#### Work required
Count how many lines of the records below contain the string "black", treating uppercase and lowercase as different. Reply with the number only.

#### Supplied data
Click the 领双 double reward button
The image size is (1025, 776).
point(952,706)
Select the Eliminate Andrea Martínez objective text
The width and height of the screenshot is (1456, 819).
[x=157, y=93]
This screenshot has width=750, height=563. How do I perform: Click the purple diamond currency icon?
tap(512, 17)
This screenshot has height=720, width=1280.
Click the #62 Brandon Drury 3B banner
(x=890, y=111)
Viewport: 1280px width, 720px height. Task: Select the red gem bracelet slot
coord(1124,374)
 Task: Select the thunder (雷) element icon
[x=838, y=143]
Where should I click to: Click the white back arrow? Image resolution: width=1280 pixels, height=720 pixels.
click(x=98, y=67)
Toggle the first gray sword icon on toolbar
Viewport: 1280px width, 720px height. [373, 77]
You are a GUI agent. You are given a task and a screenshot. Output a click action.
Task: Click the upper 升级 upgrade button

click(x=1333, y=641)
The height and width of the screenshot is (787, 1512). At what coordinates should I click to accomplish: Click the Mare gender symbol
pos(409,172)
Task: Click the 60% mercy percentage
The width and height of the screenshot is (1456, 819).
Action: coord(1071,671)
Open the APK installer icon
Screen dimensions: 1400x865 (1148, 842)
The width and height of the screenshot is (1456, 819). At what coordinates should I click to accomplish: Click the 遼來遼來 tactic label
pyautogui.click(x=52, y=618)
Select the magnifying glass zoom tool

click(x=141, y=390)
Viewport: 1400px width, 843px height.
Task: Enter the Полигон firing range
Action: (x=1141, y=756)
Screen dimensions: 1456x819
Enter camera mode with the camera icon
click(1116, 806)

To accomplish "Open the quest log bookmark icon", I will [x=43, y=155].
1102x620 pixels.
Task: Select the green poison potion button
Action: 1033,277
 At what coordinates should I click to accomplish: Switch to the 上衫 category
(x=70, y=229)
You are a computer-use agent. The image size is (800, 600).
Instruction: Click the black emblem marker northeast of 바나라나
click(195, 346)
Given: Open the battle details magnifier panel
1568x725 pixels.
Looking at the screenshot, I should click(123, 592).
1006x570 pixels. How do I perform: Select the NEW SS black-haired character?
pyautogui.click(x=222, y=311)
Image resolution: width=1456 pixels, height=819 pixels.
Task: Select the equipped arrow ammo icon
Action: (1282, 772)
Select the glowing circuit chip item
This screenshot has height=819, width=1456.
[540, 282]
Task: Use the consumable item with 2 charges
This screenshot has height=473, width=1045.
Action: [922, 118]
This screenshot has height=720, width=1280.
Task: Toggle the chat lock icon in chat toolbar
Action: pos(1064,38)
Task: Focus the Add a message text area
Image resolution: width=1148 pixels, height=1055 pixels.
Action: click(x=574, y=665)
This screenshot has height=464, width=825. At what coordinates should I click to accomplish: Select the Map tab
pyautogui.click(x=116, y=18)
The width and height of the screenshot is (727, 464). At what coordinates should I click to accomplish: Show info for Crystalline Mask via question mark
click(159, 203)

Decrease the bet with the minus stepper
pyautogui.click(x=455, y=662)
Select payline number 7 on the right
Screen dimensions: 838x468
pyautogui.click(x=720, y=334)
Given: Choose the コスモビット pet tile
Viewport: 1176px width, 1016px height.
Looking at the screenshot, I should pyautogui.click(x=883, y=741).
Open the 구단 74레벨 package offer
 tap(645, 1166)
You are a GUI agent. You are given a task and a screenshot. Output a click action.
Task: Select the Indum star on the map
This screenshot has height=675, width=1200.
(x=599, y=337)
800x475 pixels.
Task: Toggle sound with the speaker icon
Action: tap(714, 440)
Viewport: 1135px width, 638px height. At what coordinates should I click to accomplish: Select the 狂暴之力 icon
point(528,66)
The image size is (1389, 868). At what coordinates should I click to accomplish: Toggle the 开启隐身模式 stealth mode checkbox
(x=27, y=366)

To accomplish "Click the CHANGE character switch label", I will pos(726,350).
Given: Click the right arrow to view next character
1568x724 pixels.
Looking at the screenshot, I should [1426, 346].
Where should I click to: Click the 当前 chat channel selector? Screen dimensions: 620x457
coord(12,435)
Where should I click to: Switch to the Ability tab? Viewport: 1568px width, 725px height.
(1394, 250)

#### Answer for this exercise
2